If Olympic medals were bestowed for paving under pressure, Slurry Pavers would have been a top contender this summer. On May 17, with the Olympics only two months away, the Georgia DOT let its biggest microsurfacing contract ever.

"With so much going on in Atlanta, we needed a quick-fix surfacing job, so we put together a microsurfacing contact," said Ron Collins, Georgia state materials engineer. "We had a pavement that had an open-graded friction course placed on it several years ago and it was starting to ravel [see Open-Graded Friction Courses: A View From the Wet Coast, September 1996, p 34]. But we didn't have much time. We needed an application we could put down in a hurry that would stand up under interstate traffic. We chose microsurfacing."

The contract included 105,000 sq yd of scratch course followed by 430,000 sq yd of microsurfacing-a total of 535,000 sq yd.

Although the state owns its own conventional slurry seal equipment, Collins said the Georgia DOT had not used a lot of microsurfacing before this project was begun. "It was demonstrated for us in the early 1990s on an interstate test section. We were pleased with the test sections, and we developed a microsurfacing specification, but for various reasons we just didn't get to implement it. Then this project came up, and it seemed like the best choice."

The job was funded by both state and federal monies.

The work added a new friction course on five-and-a-half miles of Atlanta's outer loop near Hartsfield Airport. This section of I­p;285 is a three- or five-lane, high-speed thoroughfare that links the airport with I­p;75 and I­p;85 and carries an average daily traffic count of 110,000 vehicles a day, including 10% truck traffic.

There was one thing about the job site that the Slurry Pavers crew quickly noticed. "It was right in front of the state asphalt laboratory," joked Phil Tarsovich, Slurry Pavers vice president. "So it seemed like we had about 87 inspectors out there every day. But they were really great people to work with. They were extremely interested in everything that was going on, and this included DOT staffers in every department-from the central laboratory to the field inspectors. Lots of Georgia people were vitally involved in this project. And everybody seemed to get along amazingly well; there was a true sense of partnering."

Any paving contracts involving busy interstate highways, especially in urban areas, are high-pressure jobs, but this contract carried several additional stipulations that could cause any paving crew to sweat-with or without Georgia's 90­p;deg heat and high humidity. "The contract was physically a huge document. It looked like a Bible," Tarsovich said.

The most worrisome requirement was that all work had to be completed by July 5. If unfinished on that date, the project would automatically be shut down until mid-August when the Olympics crowd had departed. During this shutdown period the contractor would be fined $1,800 per day. "That was a pretty strong incentive right there," said Tarsovich.

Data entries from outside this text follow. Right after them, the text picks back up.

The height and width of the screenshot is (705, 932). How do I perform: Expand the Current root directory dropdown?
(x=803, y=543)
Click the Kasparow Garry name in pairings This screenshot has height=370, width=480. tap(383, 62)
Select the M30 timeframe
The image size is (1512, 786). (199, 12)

"Part of the uniqueness of this job was its dramatic start," he said. "The contract was bid at 10 a.m. and awarded at 2:30 p.m. on Friday, May 17. Permanent construction signs went up on Monday the 20th, and by Wednesday we had our equipment at the job site."

The Slurry Pavers headquarters near Richmond, Va., is an eight- to 10-hour drive from Atlanta, Tarsovich said, but the company was fortunate to have a crew available in North Carolina that could hurry to Atlanta.

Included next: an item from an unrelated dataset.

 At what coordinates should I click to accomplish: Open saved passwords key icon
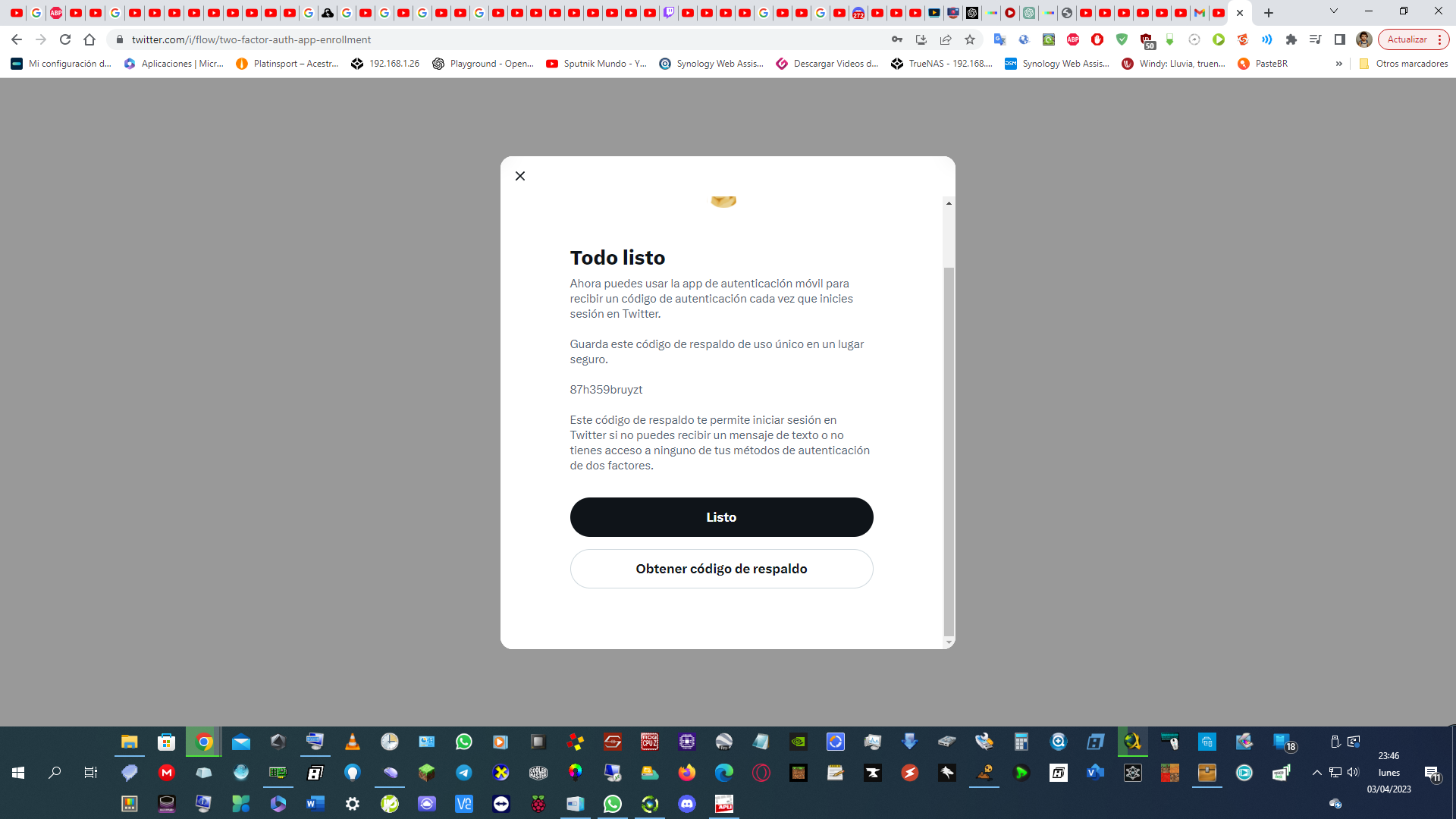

The contract restricted the crew to working on only ramps and outside lanes from 9 a.m. to 4 p.m. Monday through Friday. Any double-lane closures had to be done at night or on weekends. "We did as much as possible during the weekdays and then gambled on good weekend weather, which basically allowed us to work from dawn to dusk on weekends and get a considerable amount of work done," said Tarsovich. "We were lucky to only lose part of one weekend day to weather."

While the weather was conducive to paving, the traffic was something else. "It was horrible," said Tarsovich. "As soon as we closed a lane traffic would instantly come to a crawl. This stretch of highway was where two interstate systems intersected-where the airport fed into I­p;285-and traffic was just unbelievable." The company doubled its traffic-control staff to meet the demands, with a total of eight traffic-control employees on the job. The contract specified that all traffic-control devices and personnel had to be off the site by 4 p.m. each weekday or the contractor faced stiff penalties.

The job used an ISSA Type III mix (the same gradation is categorized as Type II by the Georgia DOT) with emulsion from Koch Materials' nearby Conley, Ga., plant. The stone came from the Vulcan Materials quarry. The product was placed with a Bergkamp continuous-run paver supplied by three Flow-Boy and four tandem-mounted feeder trucks.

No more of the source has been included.